- STUDY MATERIAL

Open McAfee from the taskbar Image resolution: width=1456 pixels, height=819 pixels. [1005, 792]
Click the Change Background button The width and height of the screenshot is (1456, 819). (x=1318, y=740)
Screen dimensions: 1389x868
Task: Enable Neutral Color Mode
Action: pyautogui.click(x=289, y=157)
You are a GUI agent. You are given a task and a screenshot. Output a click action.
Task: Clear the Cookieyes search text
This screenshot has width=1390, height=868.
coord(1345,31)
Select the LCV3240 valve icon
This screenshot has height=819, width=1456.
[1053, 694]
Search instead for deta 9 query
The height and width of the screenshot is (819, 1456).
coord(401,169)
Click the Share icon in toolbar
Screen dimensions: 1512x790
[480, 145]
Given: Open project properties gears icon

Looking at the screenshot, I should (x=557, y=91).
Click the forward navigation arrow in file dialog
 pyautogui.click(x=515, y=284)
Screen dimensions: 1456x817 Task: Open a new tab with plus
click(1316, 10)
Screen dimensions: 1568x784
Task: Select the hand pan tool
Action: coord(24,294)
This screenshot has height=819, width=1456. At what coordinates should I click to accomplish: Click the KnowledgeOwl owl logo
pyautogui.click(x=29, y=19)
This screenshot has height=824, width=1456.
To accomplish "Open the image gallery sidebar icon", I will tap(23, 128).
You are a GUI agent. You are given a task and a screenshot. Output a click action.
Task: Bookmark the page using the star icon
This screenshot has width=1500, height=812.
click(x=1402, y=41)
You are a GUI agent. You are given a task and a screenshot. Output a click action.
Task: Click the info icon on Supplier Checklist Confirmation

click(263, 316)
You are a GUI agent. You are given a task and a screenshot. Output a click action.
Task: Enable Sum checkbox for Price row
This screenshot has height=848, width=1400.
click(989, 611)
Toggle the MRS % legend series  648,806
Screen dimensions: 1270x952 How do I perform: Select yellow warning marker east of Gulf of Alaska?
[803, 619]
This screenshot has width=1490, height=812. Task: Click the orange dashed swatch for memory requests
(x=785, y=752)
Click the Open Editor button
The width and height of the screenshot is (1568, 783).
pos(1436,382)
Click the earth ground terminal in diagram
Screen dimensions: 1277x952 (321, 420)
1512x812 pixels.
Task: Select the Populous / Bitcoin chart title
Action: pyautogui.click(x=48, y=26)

- HOW TO COMPLETE THIS TASK
In this exercise, every line of the listing is to be output exactly.

- PROBLEM SOLUTION
Open McAfee from the taskbar Image resolution: width=1456 pixels, height=819 pixels. [1005, 792]
Click the Change Background button The width and height of the screenshot is (1456, 819). (x=1318, y=740)
Screen dimensions: 1389x868
Task: Enable Neutral Color Mode
Action: pyautogui.click(x=289, y=157)
You are a GUI agent. You are given a task and a screenshot. Output a click action.
Task: Clear the Cookieyes search text
This screenshot has width=1390, height=868.
coord(1345,31)
Select the LCV3240 valve icon
This screenshot has height=819, width=1456.
[1053, 694]
Search instead for deta 9 query
The height and width of the screenshot is (819, 1456).
coord(401,169)
Click the Share icon in toolbar
Screen dimensions: 1512x790
[480, 145]
Given: Open project properties gears icon

Looking at the screenshot, I should (x=557, y=91).
Click the forward navigation arrow in file dialog
 pyautogui.click(x=515, y=284)
Screen dimensions: 1456x817 Task: Open a new tab with plus
click(1316, 10)
Screen dimensions: 1568x784
Task: Select the hand pan tool
Action: coord(24,294)
This screenshot has height=819, width=1456. At what coordinates should I click to accomplish: Click the KnowledgeOwl owl logo
pyautogui.click(x=29, y=19)
This screenshot has height=824, width=1456.
To accomplish "Open the image gallery sidebar icon", I will tap(23, 128).
You are a GUI agent. You are given a task and a screenshot. Output a click action.
Task: Bookmark the page using the star icon
This screenshot has width=1500, height=812.
click(x=1402, y=41)
You are a GUI agent. You are given a task and a screenshot. Output a click action.
Task: Click the info icon on Supplier Checklist Confirmation

click(263, 316)
You are a GUI agent. You are given a task and a screenshot. Output a click action.
Task: Enable Sum checkbox for Price row
This screenshot has height=848, width=1400.
click(989, 611)
Toggle the MRS % legend series  648,806
Screen dimensions: 1270x952 How do I perform: Select yellow warning marker east of Gulf of Alaska?
[803, 619]
This screenshot has width=1490, height=812. Task: Click the orange dashed swatch for memory requests
(x=785, y=752)
Click the Open Editor button
The width and height of the screenshot is (1568, 783).
pos(1436,382)
Click the earth ground terminal in diagram
Screen dimensions: 1277x952 (321, 420)
1512x812 pixels.
Task: Select the Populous / Bitcoin chart title
Action: pyautogui.click(x=48, y=26)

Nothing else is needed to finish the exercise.